【ClickHouse】The Merging and Splitting of Data


theme: channing-cyan

This article is an exclusive signed article first published on the Juejin Technology Community. Reproduction is prohibited within 30 days, and reproduction without authorization is prohibited after 30 days. All infringements will be prosecuted!
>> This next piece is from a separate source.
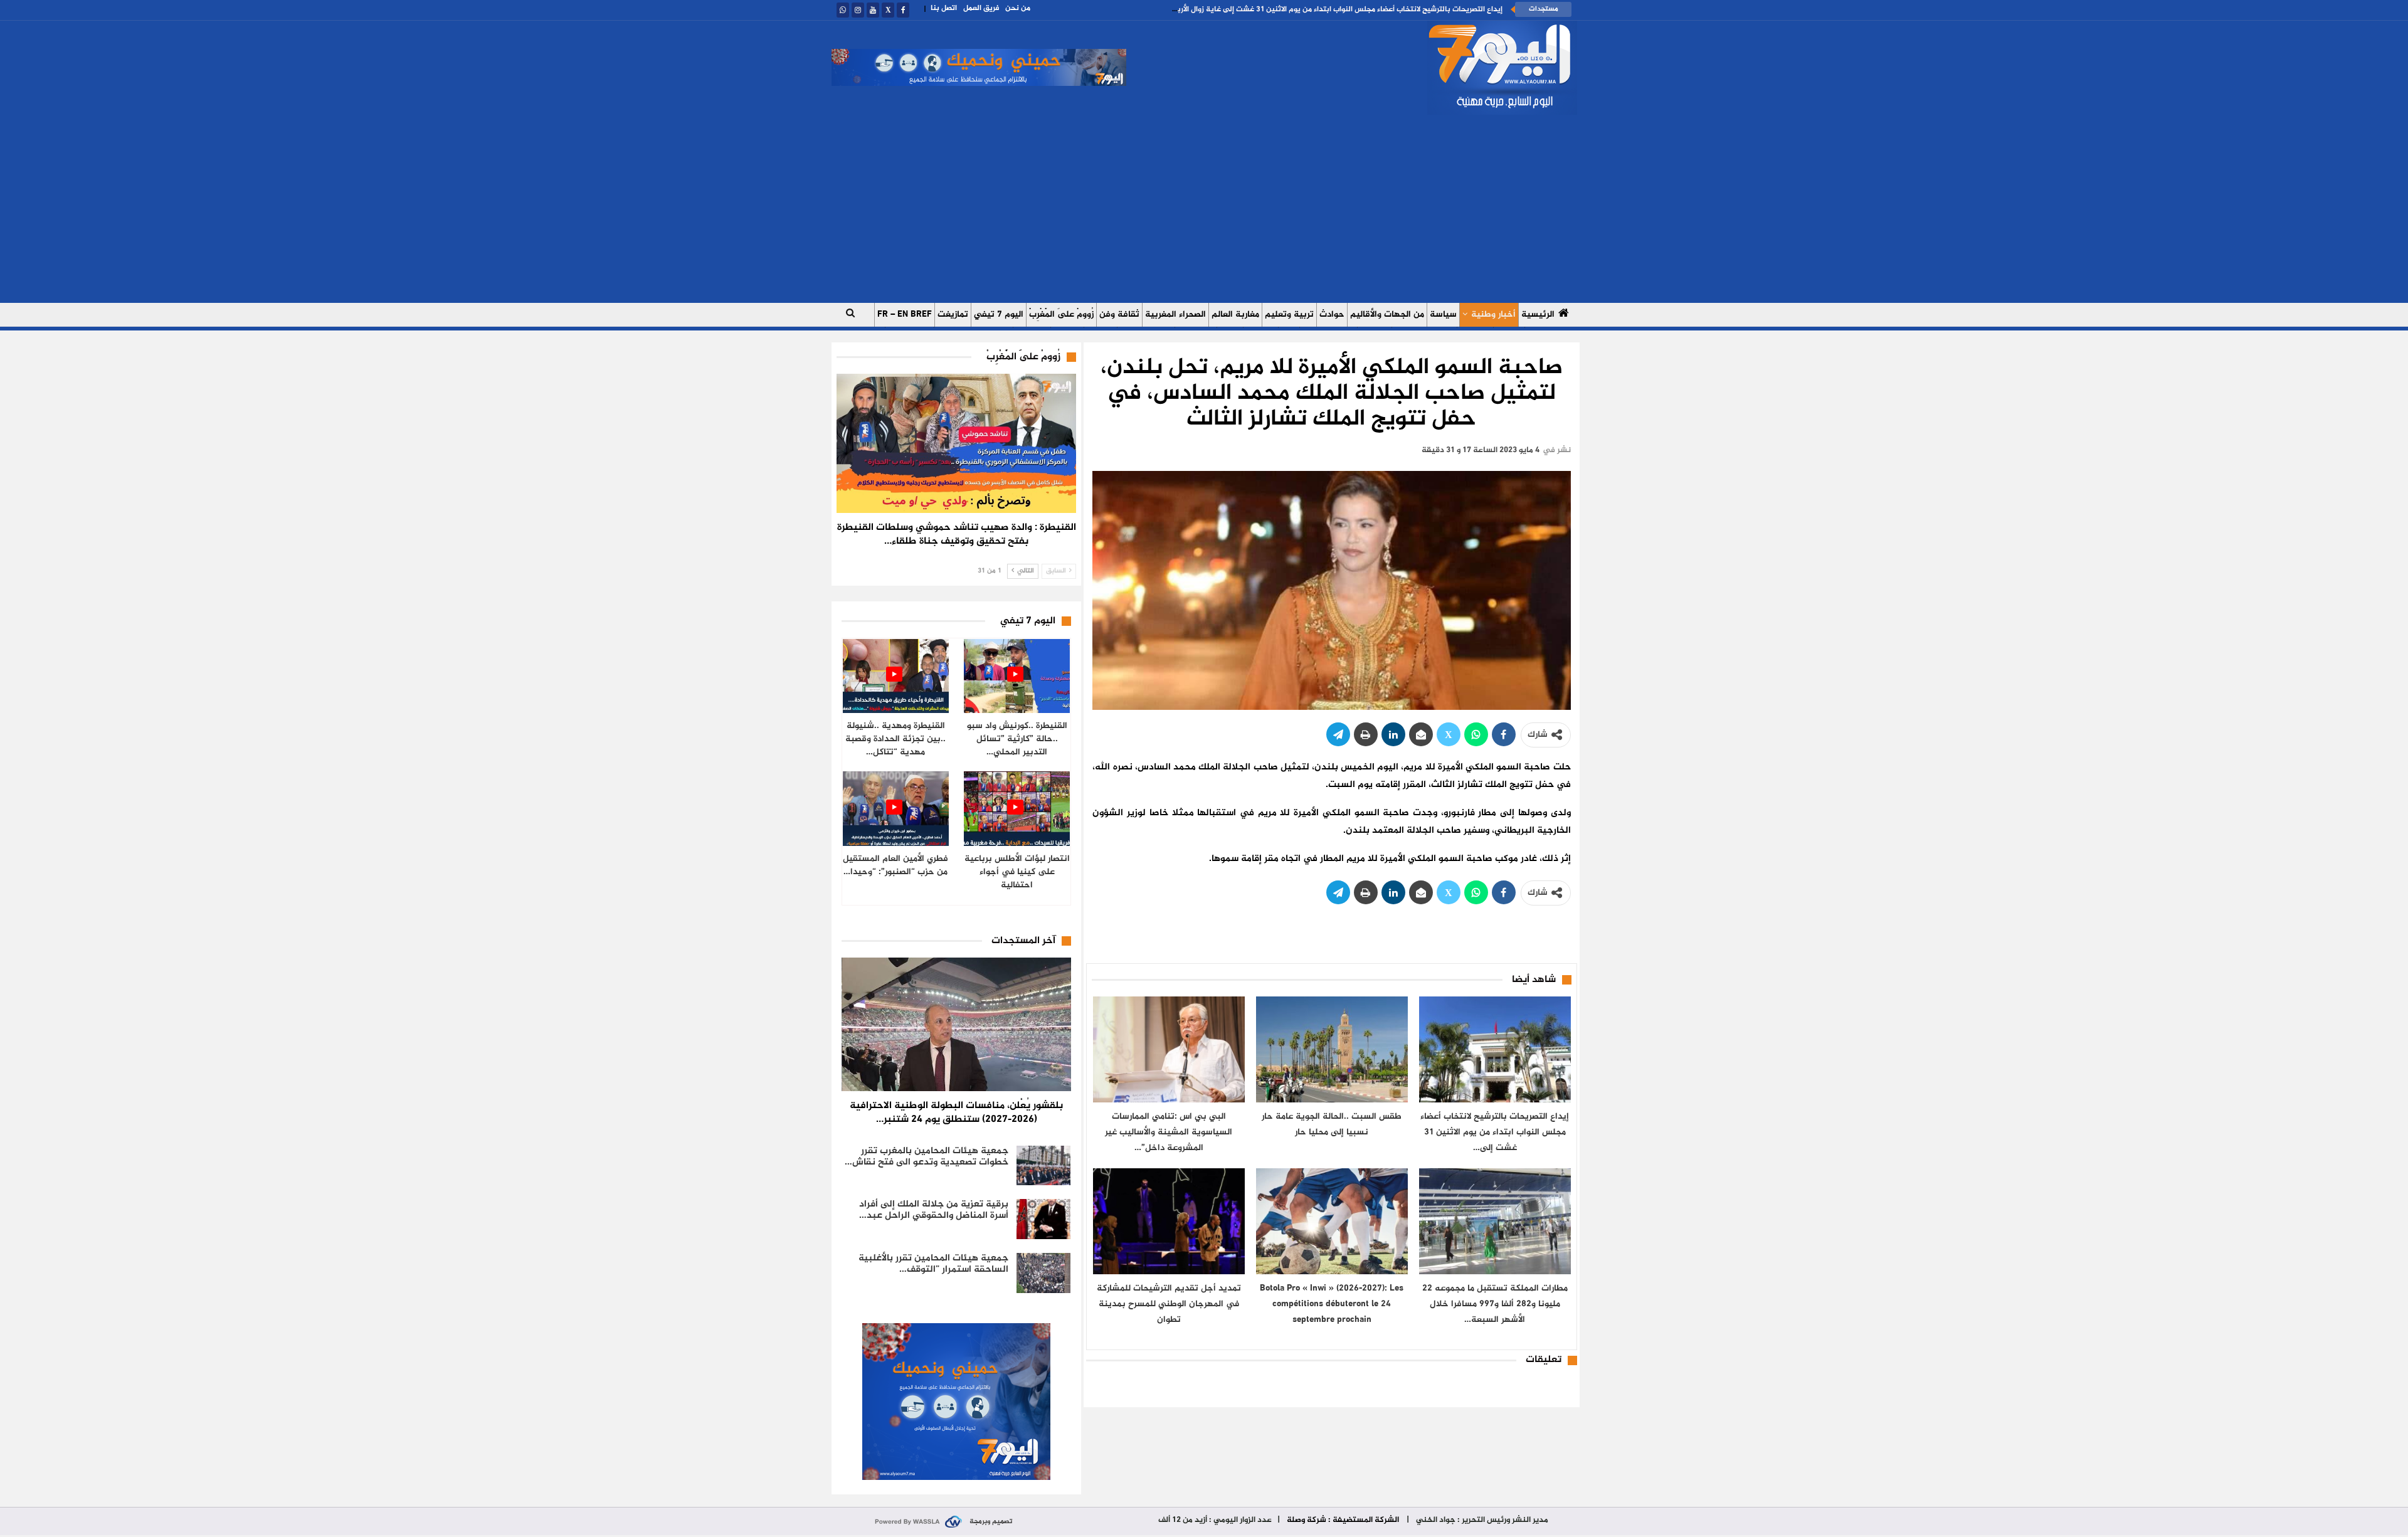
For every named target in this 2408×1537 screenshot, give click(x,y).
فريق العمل (981, 8)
In the previous article [ClickHouse] Updating and Deleting Data via Happy Match: Is This Really the Solution?, we looked at partitioning (Partition) in MergeTree

Partitioning

Let's use a courier pickup station as an analogy

Courier packages are stacked on shelves according to specific classification and sorting rules

There is a Cainiao Station right downstairs from my home

There are several shelves inside, each marked with a number indicating which shelf it is

Each shelf has multiple layers, and each layer also has its own number

Goods are stacked on each layer following the rule of placing smaller items on top and larger items below

Partitioning in MergeTree works similarly: it stores data in different files according to certain rules

We can specify the partition key with partition by when creating the table

create table express_delivery
(
    id           String comment 'ID',
    type         Int8 comment 'Size: 1=small, 2=medium, 3=large',
    consignor    String comment 'Consignor',
    consignee    String comment 'Consignee',
    phone        String comment 'Phone number',
    storage_time DateTime comment 'Warehousing time'

) engine = MergeTree()
order by storage_time
partition by (toInt64(phone) % 3 + 1, type)
comment ‘Courier station with only 3 shelves’;

We create a table to store courier information (other fields are omitted)
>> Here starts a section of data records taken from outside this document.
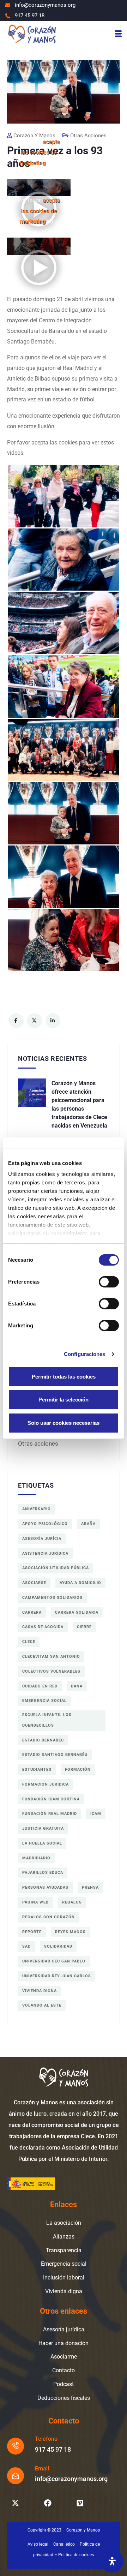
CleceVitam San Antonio (51, 1656)
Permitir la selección (63, 1400)
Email (42, 2468)
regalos (72, 1902)
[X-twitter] (15, 2503)
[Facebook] (48, 2503)
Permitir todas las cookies (64, 1377)
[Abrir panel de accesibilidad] (112, 2561)
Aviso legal (38, 2544)
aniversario (36, 1509)
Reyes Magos (70, 1932)
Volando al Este (41, 2005)
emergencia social (44, 1700)
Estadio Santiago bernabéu (54, 1754)
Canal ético (64, 2544)
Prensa (90, 1887)
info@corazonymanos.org (71, 2478)
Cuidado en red (40, 1686)
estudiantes (37, 1769)
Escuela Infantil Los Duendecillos (47, 1720)
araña (88, 1524)
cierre (84, 1627)
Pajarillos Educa (42, 1872)
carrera (32, 1612)
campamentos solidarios (52, 1597)
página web (35, 1902)
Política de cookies (76, 2554)
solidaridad (58, 1946)
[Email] (15, 2475)
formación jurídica (45, 1784)
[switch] (109, 1281)
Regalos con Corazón (48, 1917)
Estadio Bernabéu (43, 1740)
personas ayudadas (45, 1887)
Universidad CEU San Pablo (53, 1961)
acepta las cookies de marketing (40, 152)
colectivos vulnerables (51, 1671)
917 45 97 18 (53, 2449)
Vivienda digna (39, 1991)
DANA (77, 1686)
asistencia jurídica (45, 1553)
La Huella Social (42, 1843)
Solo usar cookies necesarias (63, 1423)
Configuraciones (84, 1354)
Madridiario (36, 1858)
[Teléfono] (15, 2446)
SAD (26, 1946)
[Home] (31, 33)
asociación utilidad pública (55, 1568)
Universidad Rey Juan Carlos (56, 1976)
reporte (32, 1932)
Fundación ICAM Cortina (51, 1799)
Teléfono (46, 2438)
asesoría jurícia (41, 1538)
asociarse (34, 1582)
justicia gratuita (43, 1828)
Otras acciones (38, 1443)
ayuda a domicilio (80, 1582)
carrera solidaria (76, 1612)
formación (78, 1769)
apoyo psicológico (45, 1524)
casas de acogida (43, 1627)
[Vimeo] (80, 2503)
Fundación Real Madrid (49, 1813)
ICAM (95, 1813)
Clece (28, 1641)
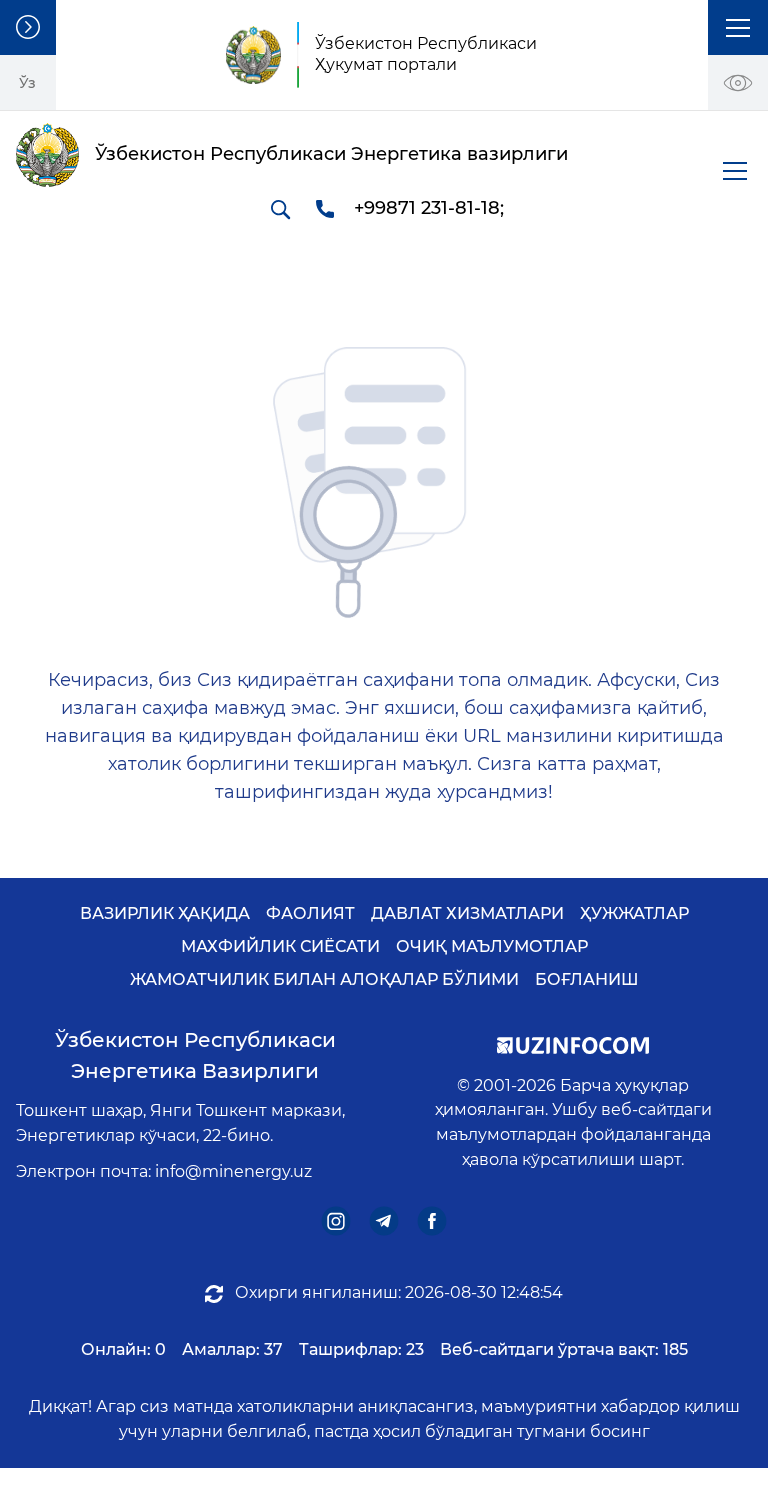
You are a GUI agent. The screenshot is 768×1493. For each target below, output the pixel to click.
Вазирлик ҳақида (165, 913)
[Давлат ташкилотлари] (28, 27)
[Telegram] (384, 1221)
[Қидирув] (280, 209)
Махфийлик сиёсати (280, 946)
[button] (738, 27)
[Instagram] (336, 1221)
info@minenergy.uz (233, 1171)
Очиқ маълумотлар (492, 946)
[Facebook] (432, 1221)
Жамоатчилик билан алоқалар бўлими (324, 979)
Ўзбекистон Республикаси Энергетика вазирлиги (195, 1055)
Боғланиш (587, 979)
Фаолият (310, 913)
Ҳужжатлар (634, 913)
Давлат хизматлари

Assume our courier station only has 3 shelves

We first use the remainder of the phone number modulo 3 to determine the shelf number

Then we determine the layer number based on whether the package is small, medium, or large

Finally, we sort by the warehousing time

(This is just an assumption, not an actual production algorithm)
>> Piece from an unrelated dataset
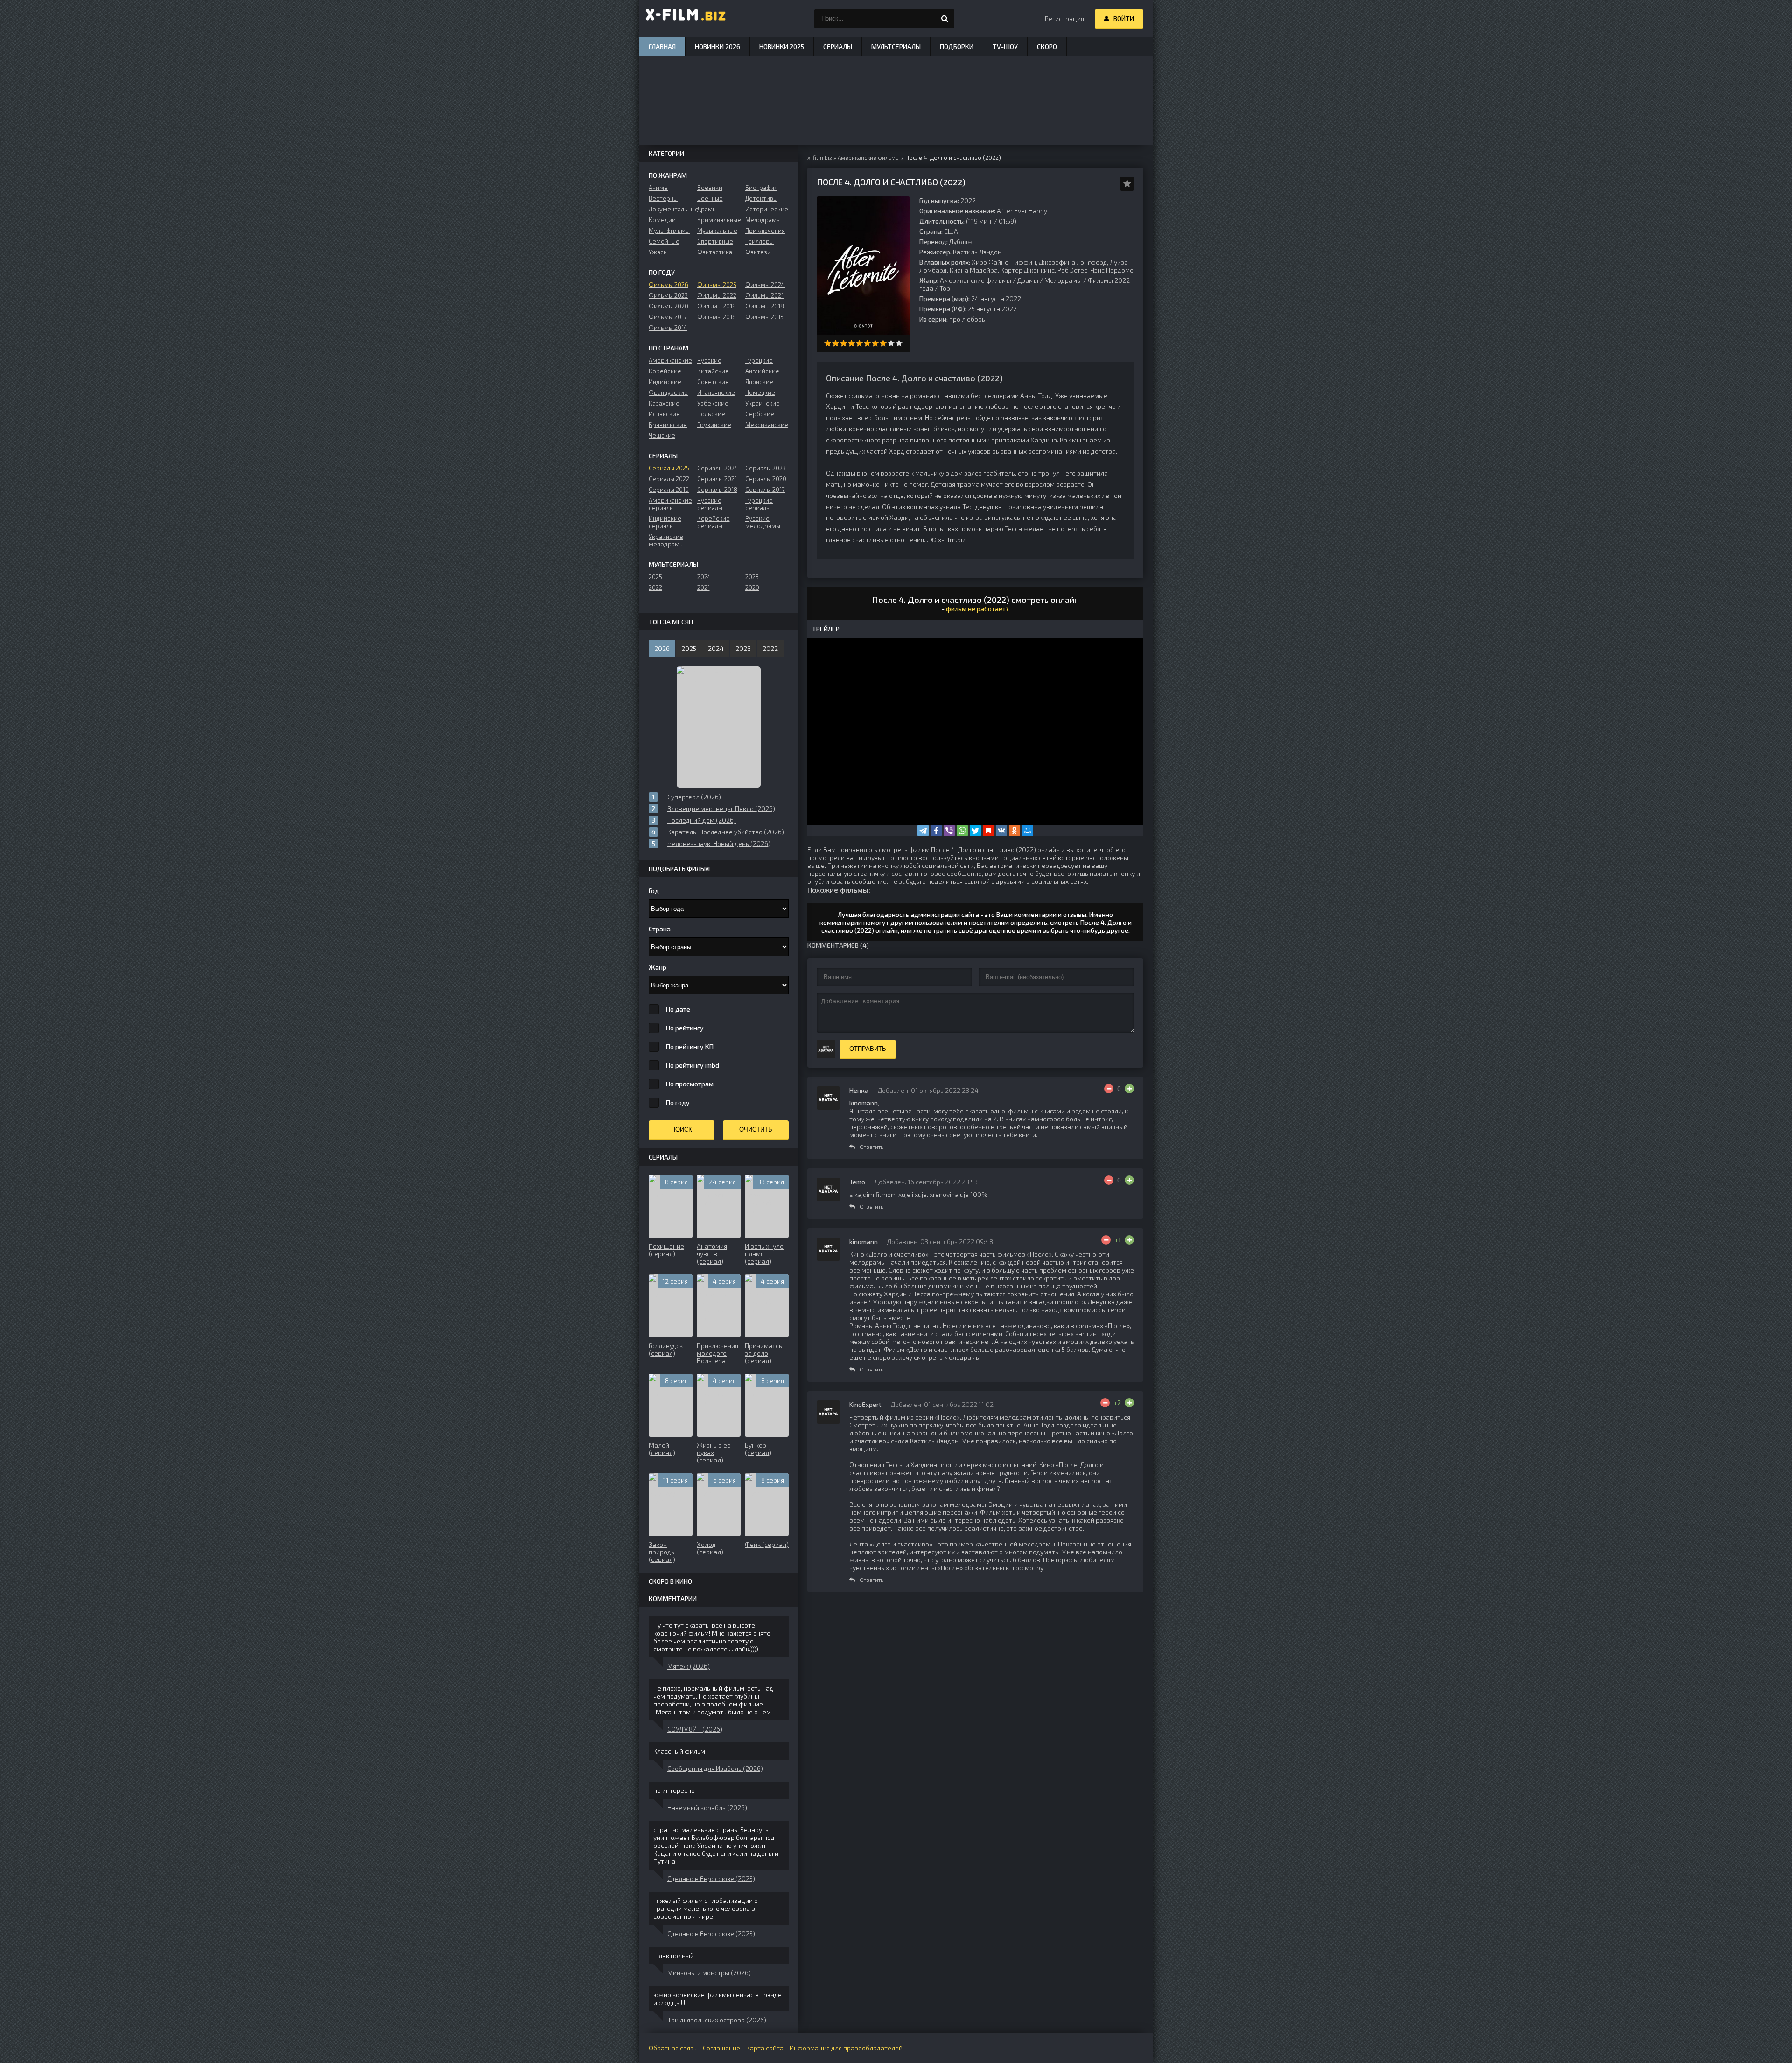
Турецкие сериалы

Therefore, our partition key can be defined as partition by (toInt64(phone) % 3 + 1, type)

Now a new package has arrived

/* Mr. A has a small package */
insert into express_delivery(id, type, consignor, consignee, phone, storage_time)
values ('0001', 1, 'A先生', 'F先生', '18312340001', now());

Let's check the partition information

SELECT partition, name, rows, active FROM system.parts WHERE table = 'express_delivery';

We can get the following result:

partition name rows active
(3,1) 3-1_1_1_0 1 1

Among these, partition=(3,1) is the partition where the first record resides

Now two more packages have arrived

/* Mr. B has a small package */
insert into express_delivery(id, type, consignor, consignee, phone, storage_time)
values ('0002', 1, 'B先生', 'F先生', '18312340002', now());

/* Mr. A has a large package */
insert into express_delivery(id, type, consignor, consignee, phone, storage_time)
values (‘0003’, 3, ‘A先生’, ‘F先生’, ‘18312340001’, now());

Let's look at the current partitions

partition name rows active
(1,1) 1-1_2_2_0 1 1
(3,1) 3-1_1_1_0 1 1
(3,3) 3-3_3_3_0 1 1

The (1,1) partition holds Mr. B's small package

The (3,3) partition holds Mr. A's large package

Ding! Mr. A received a text message (just kidding):

【CK Station】 Pick up your packages at express_delivery with pickup codes 3-1-0001 and 3-3-0003.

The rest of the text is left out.